The keynote address was entitled ‘Precision diabetes: The next advance in patient care’. 

He told the Medical Independent (MI): “Not all diabetes is the same, and it’s not all type 1 [and] type 2. And so you need to find the unusual types because they need different treatments.”

“The reason for thinking about other different types of diabetes is: Does it make treatment better? Because if it doesn’t, it doesn’t really matter to the patient. And I think the patient and their treatment is what everything should hinge on.”

In his presentation, Prof Hattersley showed how, through using genetics and precision medicine, subtypes of diabetes can be correctly defined and diagnosed to improve clinical care.

Maturity-onset diabetes of the young (MODY), which is caused by a gene mutation, is one such subtype of diabetes.

The genetic subtypes of MODY present as different clinical features and lead to different clinical treatments.

Prof Hattersley said: “All of that work [to stratify the MODY subtypes] was finished in 2002. And it’s taken since then to get it adopted clinically. But I think we’re finally managing it.”

Terming it “a success story for precision medicine”, Prof Hattersley described four subtypes of MODY, each of which has a different aetiology and treatment.

The stratification of neonatal diabetes subtypes is similar, according to the professor. Neonatal diabetes occurs within the first six months of life due to a genetic mutation.

Currently, 31 genetic subtypes of neonatal diabetes can be identified.

Due to this testing, “every single case of neonatal diabetes is getting a genetic diagnosis”, according to the professor.

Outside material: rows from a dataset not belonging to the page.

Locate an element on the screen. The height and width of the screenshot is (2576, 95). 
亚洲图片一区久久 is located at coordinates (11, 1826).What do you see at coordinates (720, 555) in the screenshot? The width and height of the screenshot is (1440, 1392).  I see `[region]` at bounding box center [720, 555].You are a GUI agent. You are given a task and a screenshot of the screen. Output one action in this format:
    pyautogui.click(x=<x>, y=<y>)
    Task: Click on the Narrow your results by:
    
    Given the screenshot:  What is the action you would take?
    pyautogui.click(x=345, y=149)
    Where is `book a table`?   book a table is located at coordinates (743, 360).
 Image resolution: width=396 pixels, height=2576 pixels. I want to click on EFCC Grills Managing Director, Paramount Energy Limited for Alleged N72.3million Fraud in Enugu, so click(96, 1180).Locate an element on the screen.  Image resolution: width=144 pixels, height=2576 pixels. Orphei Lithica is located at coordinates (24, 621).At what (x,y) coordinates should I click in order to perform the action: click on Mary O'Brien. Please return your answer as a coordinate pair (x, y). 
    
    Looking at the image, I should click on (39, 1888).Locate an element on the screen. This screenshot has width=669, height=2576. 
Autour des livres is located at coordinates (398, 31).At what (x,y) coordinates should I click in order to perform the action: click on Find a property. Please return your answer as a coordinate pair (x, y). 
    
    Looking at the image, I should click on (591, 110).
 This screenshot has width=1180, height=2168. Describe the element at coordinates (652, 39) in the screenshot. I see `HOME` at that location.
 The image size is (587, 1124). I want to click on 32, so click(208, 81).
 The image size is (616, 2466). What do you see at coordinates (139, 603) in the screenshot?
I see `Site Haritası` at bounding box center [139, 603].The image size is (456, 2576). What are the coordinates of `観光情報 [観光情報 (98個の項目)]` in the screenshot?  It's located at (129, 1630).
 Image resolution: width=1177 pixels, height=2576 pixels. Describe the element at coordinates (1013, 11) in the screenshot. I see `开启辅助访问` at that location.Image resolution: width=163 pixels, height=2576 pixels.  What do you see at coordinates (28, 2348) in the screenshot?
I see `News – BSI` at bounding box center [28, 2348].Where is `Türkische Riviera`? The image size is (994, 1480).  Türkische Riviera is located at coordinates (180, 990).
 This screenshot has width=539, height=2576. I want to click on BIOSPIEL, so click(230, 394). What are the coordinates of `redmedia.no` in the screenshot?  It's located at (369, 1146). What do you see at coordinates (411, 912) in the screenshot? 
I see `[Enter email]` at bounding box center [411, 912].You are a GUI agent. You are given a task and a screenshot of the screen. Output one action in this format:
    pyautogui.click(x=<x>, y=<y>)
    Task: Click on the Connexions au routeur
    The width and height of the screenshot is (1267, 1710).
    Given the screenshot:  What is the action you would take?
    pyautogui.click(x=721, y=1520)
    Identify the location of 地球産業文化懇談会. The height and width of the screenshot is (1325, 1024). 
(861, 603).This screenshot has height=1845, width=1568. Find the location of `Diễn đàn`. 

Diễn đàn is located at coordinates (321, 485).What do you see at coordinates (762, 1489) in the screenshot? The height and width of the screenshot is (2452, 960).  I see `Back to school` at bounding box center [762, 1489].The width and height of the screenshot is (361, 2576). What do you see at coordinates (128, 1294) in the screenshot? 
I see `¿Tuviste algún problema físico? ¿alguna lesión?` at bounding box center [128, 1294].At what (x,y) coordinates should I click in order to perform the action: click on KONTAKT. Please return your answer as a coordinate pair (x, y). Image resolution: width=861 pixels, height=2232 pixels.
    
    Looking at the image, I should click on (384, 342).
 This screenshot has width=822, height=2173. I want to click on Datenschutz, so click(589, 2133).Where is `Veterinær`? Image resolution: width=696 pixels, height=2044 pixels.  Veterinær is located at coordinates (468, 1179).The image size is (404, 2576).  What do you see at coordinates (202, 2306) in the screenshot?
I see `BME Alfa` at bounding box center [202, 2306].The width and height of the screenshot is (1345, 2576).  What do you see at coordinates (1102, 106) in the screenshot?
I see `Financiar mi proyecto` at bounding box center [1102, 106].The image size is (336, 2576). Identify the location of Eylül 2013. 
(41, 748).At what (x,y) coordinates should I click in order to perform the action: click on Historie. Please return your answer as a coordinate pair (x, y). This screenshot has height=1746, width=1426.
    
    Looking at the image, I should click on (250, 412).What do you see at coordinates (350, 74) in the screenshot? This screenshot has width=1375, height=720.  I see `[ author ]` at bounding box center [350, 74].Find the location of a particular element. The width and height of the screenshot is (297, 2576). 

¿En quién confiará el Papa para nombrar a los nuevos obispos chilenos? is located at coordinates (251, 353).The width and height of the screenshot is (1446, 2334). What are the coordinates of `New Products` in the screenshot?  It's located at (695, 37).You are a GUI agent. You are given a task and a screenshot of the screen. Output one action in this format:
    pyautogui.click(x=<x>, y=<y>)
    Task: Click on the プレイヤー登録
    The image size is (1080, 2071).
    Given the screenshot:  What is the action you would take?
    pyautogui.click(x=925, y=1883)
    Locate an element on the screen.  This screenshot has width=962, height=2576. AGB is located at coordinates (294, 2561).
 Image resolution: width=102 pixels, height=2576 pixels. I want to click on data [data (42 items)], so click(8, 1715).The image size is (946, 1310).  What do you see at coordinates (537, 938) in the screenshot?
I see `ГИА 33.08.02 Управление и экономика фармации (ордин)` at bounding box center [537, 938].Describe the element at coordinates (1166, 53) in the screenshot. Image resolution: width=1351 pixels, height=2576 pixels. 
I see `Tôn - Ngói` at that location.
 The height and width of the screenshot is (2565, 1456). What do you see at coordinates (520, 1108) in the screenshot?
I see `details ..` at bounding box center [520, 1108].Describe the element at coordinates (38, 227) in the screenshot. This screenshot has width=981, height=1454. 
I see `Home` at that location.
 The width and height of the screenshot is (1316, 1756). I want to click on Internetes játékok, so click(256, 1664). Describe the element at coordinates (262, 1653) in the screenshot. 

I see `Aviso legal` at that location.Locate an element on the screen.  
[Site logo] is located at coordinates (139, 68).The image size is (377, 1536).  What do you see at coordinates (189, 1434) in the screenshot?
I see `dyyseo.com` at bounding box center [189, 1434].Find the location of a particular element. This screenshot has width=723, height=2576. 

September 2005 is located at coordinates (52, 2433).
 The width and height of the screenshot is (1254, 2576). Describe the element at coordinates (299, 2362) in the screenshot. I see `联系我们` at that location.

However, he said that there was the need to look beyond genetics for type 2 diabetes. “We know that there are 400 genetic SNPs [genetic variation in DNA] that predispose [patients] to type 2 diabetes, and even more than that predisposed to obesity,” Prof Hattersley told delegates. “And what that means is there’s not a single disorder, there’s not a single gene that causes type 2 diabetes.

“You’ve got to do something other than genetics.”

Prof Hattersley said it was vital to assess clinical features, such as BMI, in clusters of patients, and “working out on average” as to who does best on which drugs. He also stressed the importance of patient preference.

In a study due to be published in the Nature Medicine journal, Prof Hattersley and colleagues studied 458 diabetes patients receiving three different medications. Each patient took one medication for 16 weeks before changing to a new medication, in a double-blind test. Patients were asked their preference for each drug.

The study found that drug preference was associated with lower HbA1c (blood glucose levels) and fewer side-effects. 

He told MI: “I think it works very well in type 2 diabetes, where the drugs are all about the same on average…. When there’s one drug that’s definitely better than the other, then we shouldn’t be doing this. But when it is not certain which is the best one, then the best person to choose is the patient.”

Professor of Paediatrics and Child Health and Director at the Centre for Rare Disease Studies at the University of Birmingham, UK, Prof Timothy Barrett, also gave a lecture over live video feed.

The title of Prof Barrett’s talk at the meeting was, ‘The changing patterns of childhood diabetes: Beyond type 1.’ His paediatric keynote lecture covered emerging treatment and the changing diagnostic challenges of diabetes.

He said: “Childhood diabetes is not just a practical management issue, but it really is a significant diagnostic challenge…. [If there is] any doubt in diagnosis, always treat as type 1 diabetes first and give insulin and we can revise the diagnosis later.”